On 27 January 2020 at the grounds of  Auschwitz-Birkenau Memorial, the commemoration of the 75th Anniversary of the Liberation of Auschwitz will take place.

In the spring 1940, in the suburbs of Oswiecim, the concentration camp KL Auschwitz was established. In 1943 KL Auschwitz was divided into three camps : Auschwitz I – Main Camp, Auschwitz II – Birkenau and Auschwitz III – Monowitz, which served as the headquarters of camp Buna and sub-camps created near industrial facilities in Silesia and Małopolska. In 1944 KL Auschwitz II – Birkenau has become the largest center of the extermination of Jews. The extermination was carried out with the use of Zyklon B – pesticide consisting of diatomaceous earth and hydrogen cyanide, which after being removed from sealed containers, released highly poisonous chemical compound.

During the operation of the camp German Nazis deported around 1,1 million Jews, 150 thousand Poles, 23 thousand Roma, 15 thousand Soviet POWs and several thousand prisoners of other nationalities. The majority of them was murdered.

In the second half of 1944 Germans initiated a procedure of covering their tracks and removing evidence of the committed crimes. Among the destroyed documents were files and lists of prisoners. Germans also began burning the lists of names of Jews deported to die in Auschwitz. In mid-January 1945, Germans commenced the final evacuation and liquidation of the camp. From 17 to 21 January 1945, approximately 56 000 prisoners were marched out of Auschwitz and its sub-camps in evacuation columns, mostly heading west, through Upper and Lower Silesia. On  20 January 1945 the crematorium buildings: II and III were blown up, while the crematorium V, which still fully operational, was blown up on 26 January.

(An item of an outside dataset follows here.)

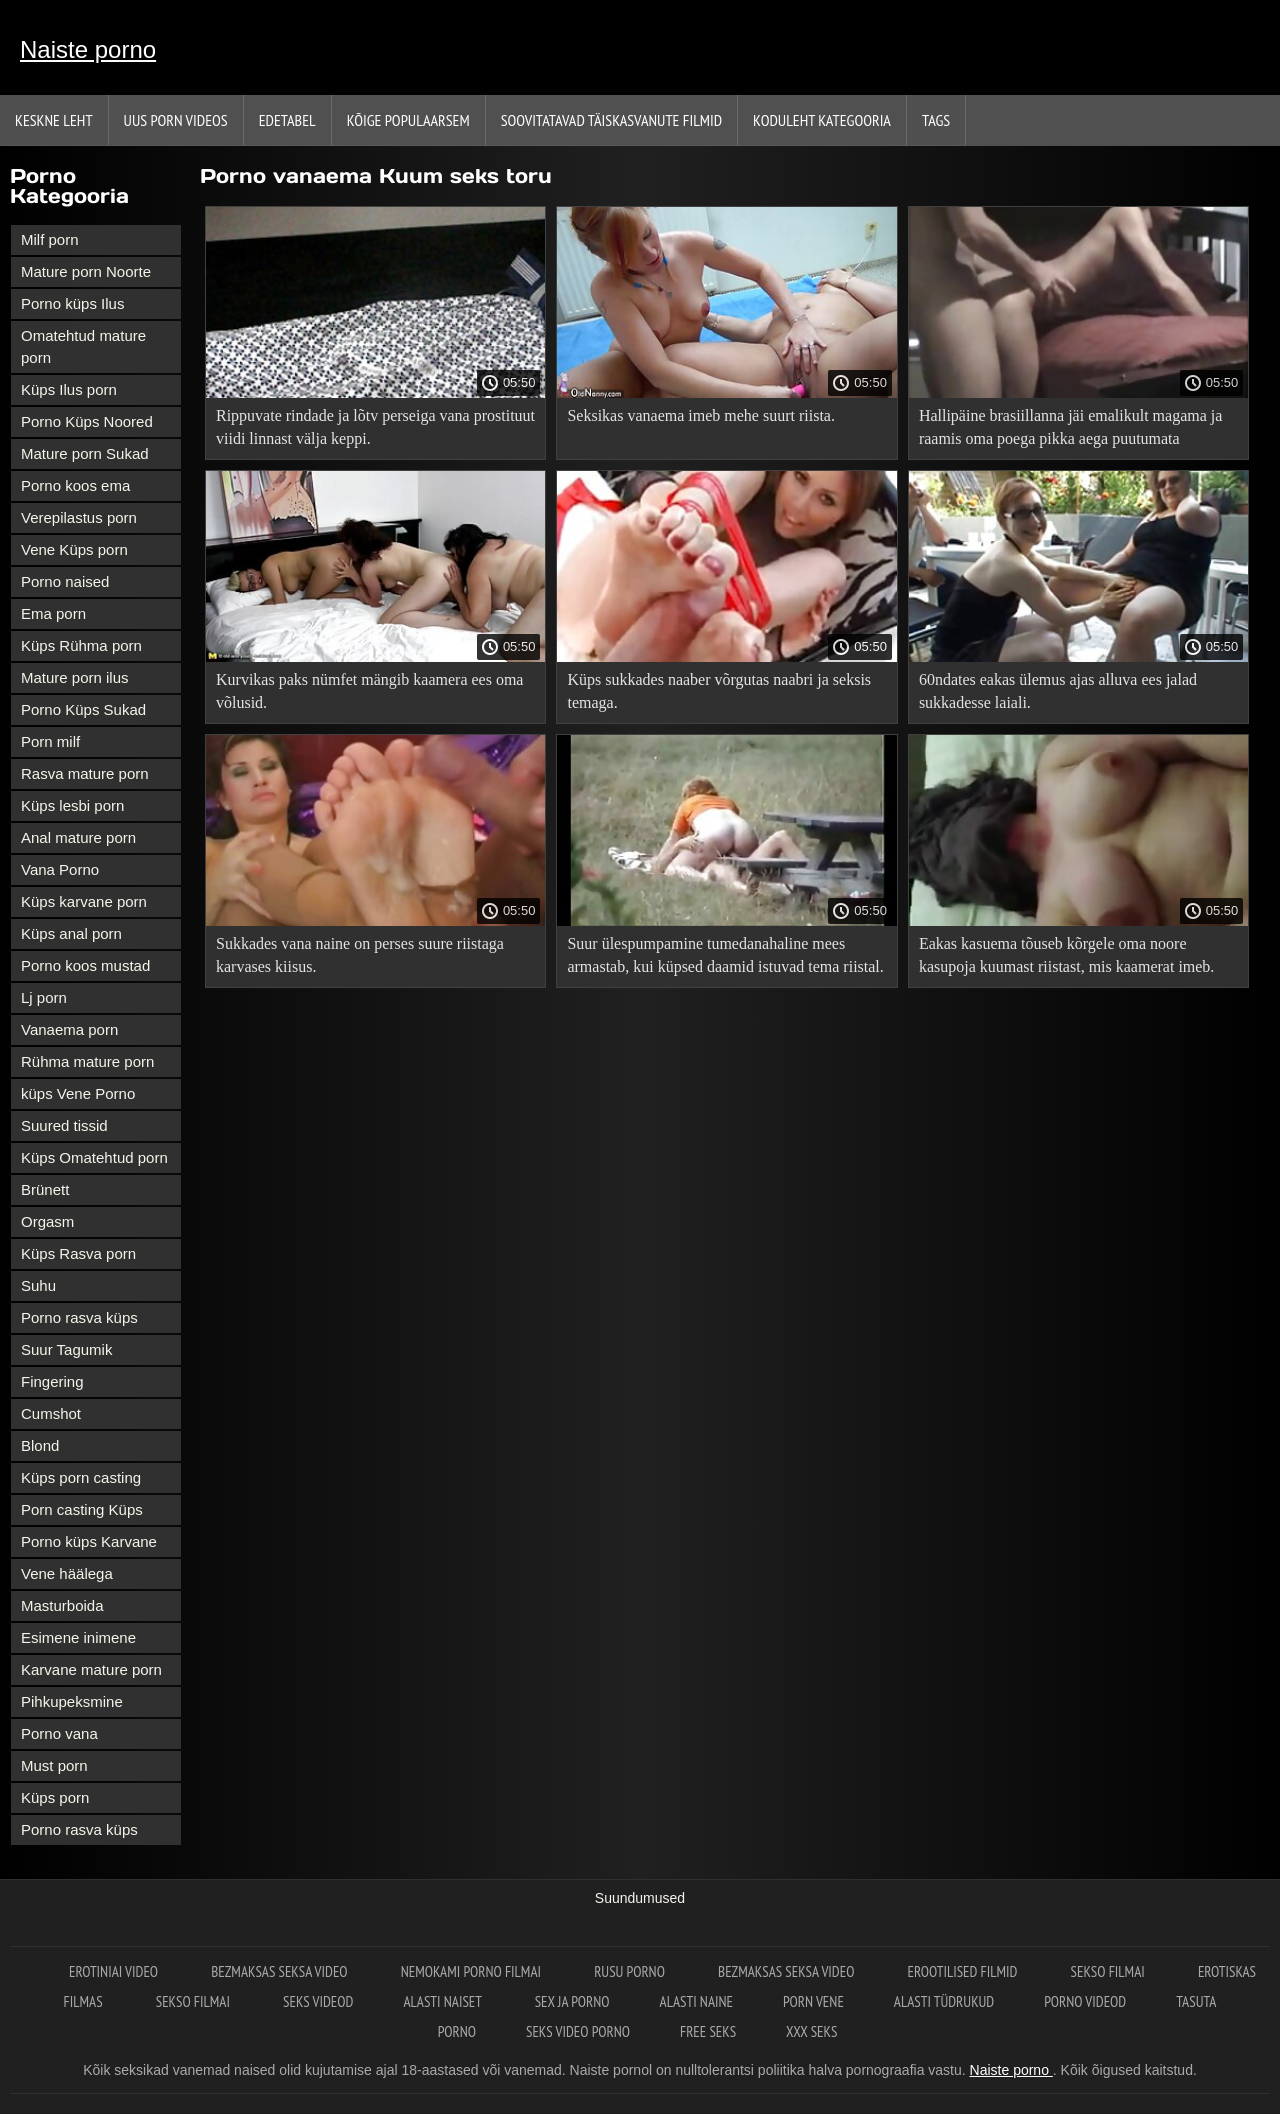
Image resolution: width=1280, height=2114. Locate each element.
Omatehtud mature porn (83, 346)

On 27 January 1945, the Red Army entered the area of Oświęcim. Before midday soldiers of the 60th Army of the First Ukrainian Front entered the eastern part of Oświęcim, where the sub-camp Monowitz was located. At approximately 3 PM they took over the grounds of the Main Camp Auschwitz I and camp Auschwitz II – Birkenau, although in the former they were met with resistance of the retreating German troops. About 7 thousand prisoners awaited liberation in the Main Camp, Birkenau, and Monowitz, the majority of them were sick and exhausted.